Now I consider Allen to be a jolly good writer who ran an excellent literary blog, which was of great benefit to writers, especially unrecognised ones like yours truly. He is sadly missed.
It seems every time I appear to be making a tiny progress my props fall away and I’m back in the mud of obscurity. Indeed my latest book, Awakening Love was to be the book that would mark me out as a writer of Women’s Fiction, even if in moderate terms. But how to interest a publisher?
Howbeit, I do have a contract with a USA E-Book publisher for that book and for its sequel (Seduction By Design), which I hope will reach fruition later this year. That could be a start, for it is certain the few books I published myself will not spark off a glimmer of recognition. I have neither the time nor the energy, to say nothing of the money involved, to promote and market my books.
So back to pings. What put that smile (however ironic it may have been) on my face? Well, it was what Michael Allen wrote about me: “Gladys, if you haven’t discovered her, is one hell of a writer.” Followed by a reference to my Blazing Embers (Angela Ashley) and how I had written ‘beautifully’ about a ‘gran in search of an orgasm.’ He also considered Awakening Love to be of a “high standard.”
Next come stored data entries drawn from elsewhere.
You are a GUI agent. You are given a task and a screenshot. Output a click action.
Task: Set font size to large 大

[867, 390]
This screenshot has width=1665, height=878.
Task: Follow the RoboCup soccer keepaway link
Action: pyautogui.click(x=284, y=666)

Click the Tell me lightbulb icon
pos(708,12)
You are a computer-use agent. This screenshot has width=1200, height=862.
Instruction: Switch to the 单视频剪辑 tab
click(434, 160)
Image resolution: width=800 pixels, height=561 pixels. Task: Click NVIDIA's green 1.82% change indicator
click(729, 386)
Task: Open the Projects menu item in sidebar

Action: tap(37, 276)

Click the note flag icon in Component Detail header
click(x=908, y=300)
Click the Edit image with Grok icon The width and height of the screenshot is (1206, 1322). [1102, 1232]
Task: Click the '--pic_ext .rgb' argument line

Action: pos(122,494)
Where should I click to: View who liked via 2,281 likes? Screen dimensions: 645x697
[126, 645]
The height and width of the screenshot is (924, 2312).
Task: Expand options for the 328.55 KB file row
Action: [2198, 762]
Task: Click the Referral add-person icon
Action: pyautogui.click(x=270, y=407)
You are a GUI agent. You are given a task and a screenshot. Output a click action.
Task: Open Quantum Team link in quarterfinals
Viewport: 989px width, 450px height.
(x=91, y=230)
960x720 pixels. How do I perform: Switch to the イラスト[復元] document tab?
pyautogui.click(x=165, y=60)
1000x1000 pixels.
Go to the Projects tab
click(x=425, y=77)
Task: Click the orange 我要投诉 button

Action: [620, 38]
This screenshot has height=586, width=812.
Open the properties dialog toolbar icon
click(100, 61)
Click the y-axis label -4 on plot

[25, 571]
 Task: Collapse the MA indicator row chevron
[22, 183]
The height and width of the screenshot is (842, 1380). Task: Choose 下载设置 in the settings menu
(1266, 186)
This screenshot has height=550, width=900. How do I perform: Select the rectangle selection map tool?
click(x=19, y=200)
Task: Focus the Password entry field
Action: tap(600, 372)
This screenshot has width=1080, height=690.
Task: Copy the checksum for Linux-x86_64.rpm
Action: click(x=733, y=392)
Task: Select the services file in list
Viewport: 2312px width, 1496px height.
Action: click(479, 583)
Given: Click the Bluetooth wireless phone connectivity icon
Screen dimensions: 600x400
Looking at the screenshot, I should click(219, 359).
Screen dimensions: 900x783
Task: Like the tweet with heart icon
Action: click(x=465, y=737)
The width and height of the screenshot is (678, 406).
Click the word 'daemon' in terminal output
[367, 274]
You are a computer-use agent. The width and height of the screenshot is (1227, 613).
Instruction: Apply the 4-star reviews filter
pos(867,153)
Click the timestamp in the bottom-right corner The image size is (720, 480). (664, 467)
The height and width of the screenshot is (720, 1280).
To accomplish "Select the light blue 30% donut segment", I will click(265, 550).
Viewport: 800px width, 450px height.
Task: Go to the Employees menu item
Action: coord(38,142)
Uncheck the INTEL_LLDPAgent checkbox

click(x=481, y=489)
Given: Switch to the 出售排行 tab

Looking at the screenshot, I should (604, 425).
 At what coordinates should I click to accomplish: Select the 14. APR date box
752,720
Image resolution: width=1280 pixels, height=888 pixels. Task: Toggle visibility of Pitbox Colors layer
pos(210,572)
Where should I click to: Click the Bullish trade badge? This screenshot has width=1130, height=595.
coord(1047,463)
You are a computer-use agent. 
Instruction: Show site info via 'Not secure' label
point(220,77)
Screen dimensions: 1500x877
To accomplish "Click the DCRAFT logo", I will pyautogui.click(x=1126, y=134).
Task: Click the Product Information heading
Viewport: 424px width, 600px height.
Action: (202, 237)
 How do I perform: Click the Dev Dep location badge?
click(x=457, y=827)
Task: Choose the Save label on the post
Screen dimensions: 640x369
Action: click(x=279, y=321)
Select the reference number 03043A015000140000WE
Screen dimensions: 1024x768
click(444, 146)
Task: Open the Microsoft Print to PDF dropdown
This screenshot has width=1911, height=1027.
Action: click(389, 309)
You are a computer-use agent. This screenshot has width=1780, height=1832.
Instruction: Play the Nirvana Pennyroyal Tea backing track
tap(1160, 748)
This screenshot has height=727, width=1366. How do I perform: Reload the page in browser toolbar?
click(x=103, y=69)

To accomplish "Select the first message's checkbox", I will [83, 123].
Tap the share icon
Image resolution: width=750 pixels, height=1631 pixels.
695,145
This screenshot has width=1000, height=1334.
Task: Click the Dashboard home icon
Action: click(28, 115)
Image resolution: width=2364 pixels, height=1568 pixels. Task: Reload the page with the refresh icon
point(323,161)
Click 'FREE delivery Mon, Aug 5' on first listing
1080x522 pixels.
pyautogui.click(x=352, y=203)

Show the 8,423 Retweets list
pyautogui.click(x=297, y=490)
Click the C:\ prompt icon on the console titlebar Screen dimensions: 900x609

So here I am a “hell of a writer” according to Allen (and also prize-winner Andrew F O’Hara plus others who think highly of my scribblings) but still unrecognised.
But maybe the sun will yet shine! AG Press (USA), is publishing two of my books (in my own name this time) When Angels Lie and Blazing Embers. Oh yes, small publisher maybe, BUT great oaks from tiny acorns grow. The books are been revised and will have new covers. They are being given a second chance in the USA.
I have, at last, finished writing and editing (for the umpteenth time) Checkmate. What to do with it? Well, it is a sequel to Seduction. And just maybe…
Writing seems to be a game of ping-pong. Back and forth, appraise and revise, edit and proofread. Submit and reject! But not any more. No more new submissions to agents and publishers. Enough is enough. “One hell of a writer?” I don’t know whether to laugh or to cry!